Consistent with our decision in Kearney, both standards require aggression, which in turn requires an offensive action or hostile attack coupled with an intent to injure. However, the terms “physical,” “willful” and “unprovoked,” modify the term aggression to limit application of section 72-209(3) to situations where aggression is directed toward the bodily integrity of the employee and where the employer either specifically or generally intended injury.

Such an interpretation of “willful or unprovoked physical aggression,” while not explicitly stated, is contemplated in our holding in DeMoss v. City of Coeur D’Alene, 118 Idaho 176, 795 P.2d 875 (1990). In that case, employees were instructed to remove old insulation from around a boiler. Id. at 177, 795 P.2d at 876. While removing the insulation, an experienced employee informed the employer that he thought the material being removed was asbestos. Id. After it was confirmed that the material was asbestos the employer provided inadequate protective gear to the employees and instructed them to continue removal, Id. The employees filed a complaint alleging that the employer’s actions amounted to “willful or unprovoked physical aggression.” We held that section 72-209(3) did not apply. In so doing we stated:

The record discloses ... that the plaintiffs all acknowledged that they had no reason to believe any of the defendants harbored ill feelings toward them or wanted to cause them injury in any manner. The record shows further that John Austin, the city welder, told defendant Eastwood that he thought the material might be asbestos. The record does not show that Eastwood or any of the defendants actually knew that it was asbestos until the test results from the laboratory were received. These test results were received after the appellants’ first exposure to the asbestos had occurred. Moreover, while the protective clothing provided the workers prior to the second round of removal may indeed have been inadequate, that does not rise to the level of “unprovoked physical aggression.”
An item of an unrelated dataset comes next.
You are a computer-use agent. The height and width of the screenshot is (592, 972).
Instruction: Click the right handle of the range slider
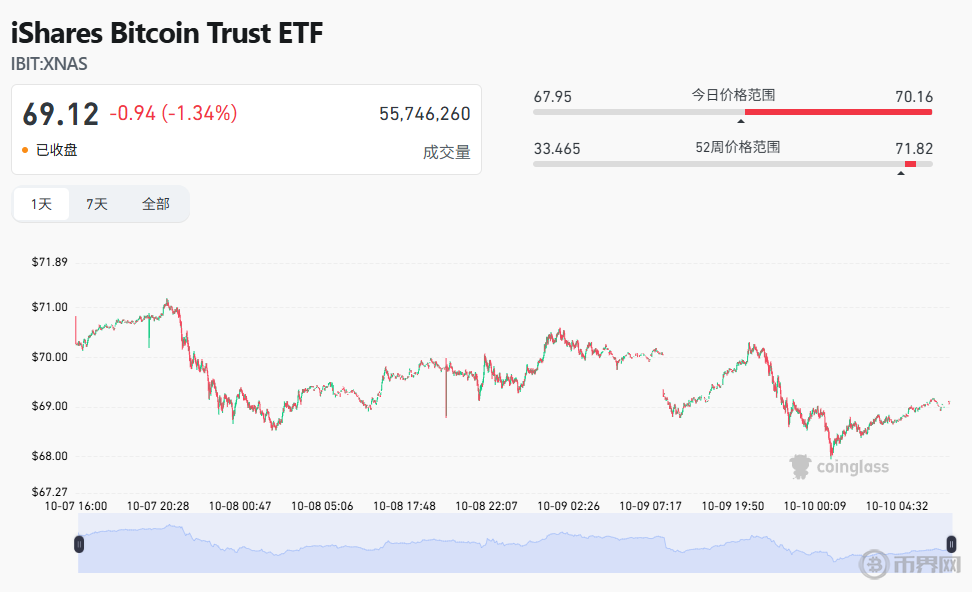click(951, 544)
118 Idaho at 179, 795 P.2d at 878. Our initial focus on the fact that there was no evidence the defendants harbored ill feelings toward the plaintiffs or wanted to cause them injury aligns with an analysis under “willful physical aggression,” which requires a finding of a specific intent to harm. Our subsequent focus on the fact that the employer did not “actually kn[o]w” the material was asbestos until after the employees were exposed aligns with an analysis under “unprovoked physical aggression,” which only requires a showing that the employer had actual knowledge that its actions would result in employee injury.

Mareks, however, assert that the section 72-209(3) exclusivity exception is triggered in situations where the employer engages in *218conduct that the employer knows or is substantially certain will result in injury to an employee. In short, Mareks urge this Court to adopt the definition of “intent” used in the common law of intentional torts.5 In support of their argument, Mareks chiefly rely on Justice Huntley’s concurrence in Kearney and this Court’s decision in Dominguez ex rel. Hamp v. Evergreen Res., Inc., 142 Idaho 7, 121 P.3d 938 (2005). Mareks’ reliance on these cases is misplaced.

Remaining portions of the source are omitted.